The federal government, under presidents of both parties, has largely surrendered to monopoly power. “The ‘anti’ in ‘antitrust’ has been discarded,” as legal scholar Tim Wu puts it in his new book, “The Curse of Bigness.” Washington allows most mega-mergers to proceed either straight up or with only fig-leaf changes. The government has also done nothing to prevent the emergence of dominant new technology companies that mimic the old AT&T monopoly.
This meekness has made possible the consolidation of one industry after another. For a long time, though, it’s been hard to figure out precisely how much consolidation. The available statistics just aren’t very good.

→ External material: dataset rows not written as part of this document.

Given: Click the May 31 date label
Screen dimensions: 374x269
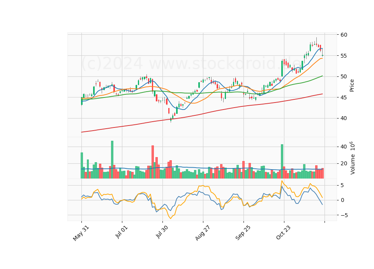Looking at the screenshot, I should pyautogui.click(x=81, y=233).
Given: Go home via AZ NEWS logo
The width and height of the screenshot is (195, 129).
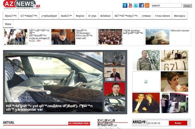Looking at the screenshot, I should coord(22,5).
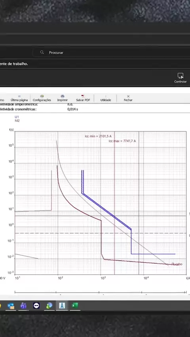Click the Icc min = 2101,5 A label

pos(98,136)
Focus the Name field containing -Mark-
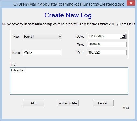137x121 pixels. click(42, 52)
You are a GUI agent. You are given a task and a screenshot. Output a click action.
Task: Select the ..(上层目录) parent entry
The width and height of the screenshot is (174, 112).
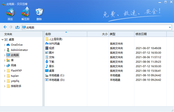click(56, 39)
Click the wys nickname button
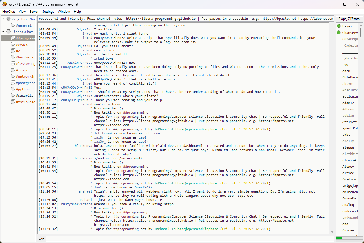Screen dimensions: 364x243 tap(42, 239)
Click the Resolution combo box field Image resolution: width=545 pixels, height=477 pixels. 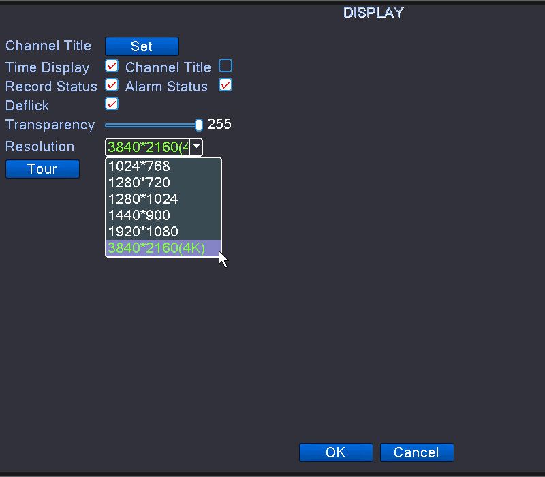coord(147,147)
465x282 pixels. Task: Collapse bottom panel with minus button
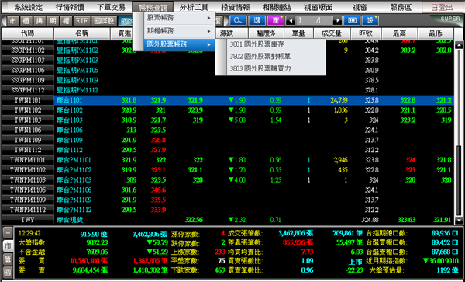coord(8,233)
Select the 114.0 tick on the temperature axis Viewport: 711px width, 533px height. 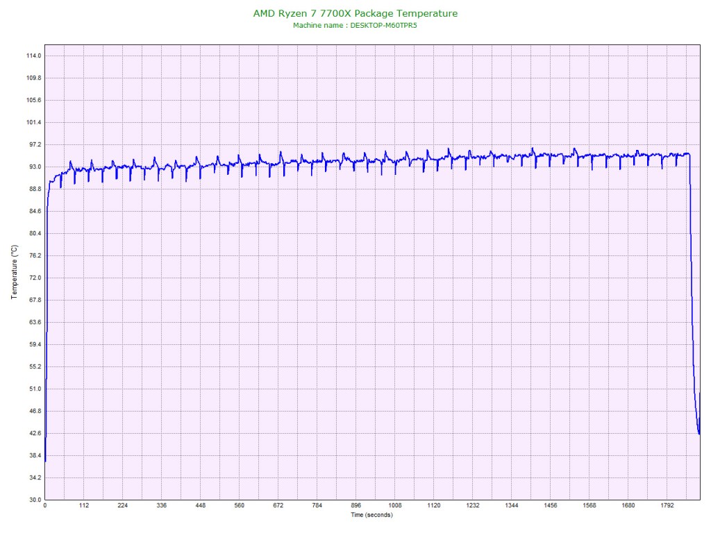(x=33, y=56)
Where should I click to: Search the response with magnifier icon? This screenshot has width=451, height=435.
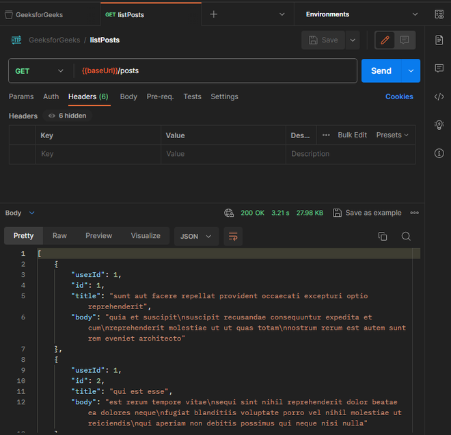406,236
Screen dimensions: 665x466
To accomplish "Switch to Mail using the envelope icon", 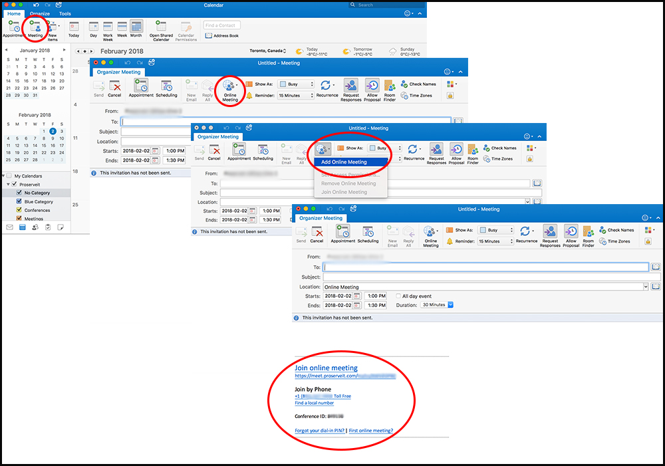I will 9,227.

Fortunately, researchers in the private sector have recently begun filling in the gaps. On Monday, the Open Markets Institute – an anti-monopoly think tank – released the first part of a data set showing the market share that the largest companies have in each industry. The main theme in the charts: Big companies are much more dominant than they were even 15 years ago.
Mergers are one big reason. Another is the power of network effects – in which the growth of, say, Facebook, makes more people want to use it. True, a few industries have become less concentrated, but they are exceptions. If anything, the chart understates consolidation because it doesn’t yet cover energy, telecommunications and some other areas. It also doesn’t cover local monopolies, such as hospitals that are dominant enough to drive up prices.
The new corporate behemoths have been good for their executives and shareholders – and bad for almost everyone else. They tend to raise prices. They hold down wages, because where else are workers going to go? They use their resources to sway government policy. Many of our economic ills stem partly from corporate gigantism.
So what are we going to do about it? Top Democrats believe that anti-monopolism can be a political winner for their party. Sen. Amy Klobuchur of Minnesota, a potential presidential candidate, has offered a good bill that would raise the legal standards for merger approval. But preventing future mergers won’t be enough. Eventually, the government will probably need to break up existing giants. One obvious candidate is Facebook.
And corporate bigness doesn’t need to be a partisan issue. Sen. Mike Lee of Utah is among the Republicans who have expressed concern about it. Conservatives, after all, are supposed to care about the ideals that monopolies undermine. Ultimately, monopolies aren’t only an economic problem. They are also a political one.
“We may have democracy, or we may have wealth concentrated in the hands of a few,” Louis Brandeis, the Supreme Court justice, said a century ago, “but we can’t have both.”
David Leonhardt is a columnist for The New York Times.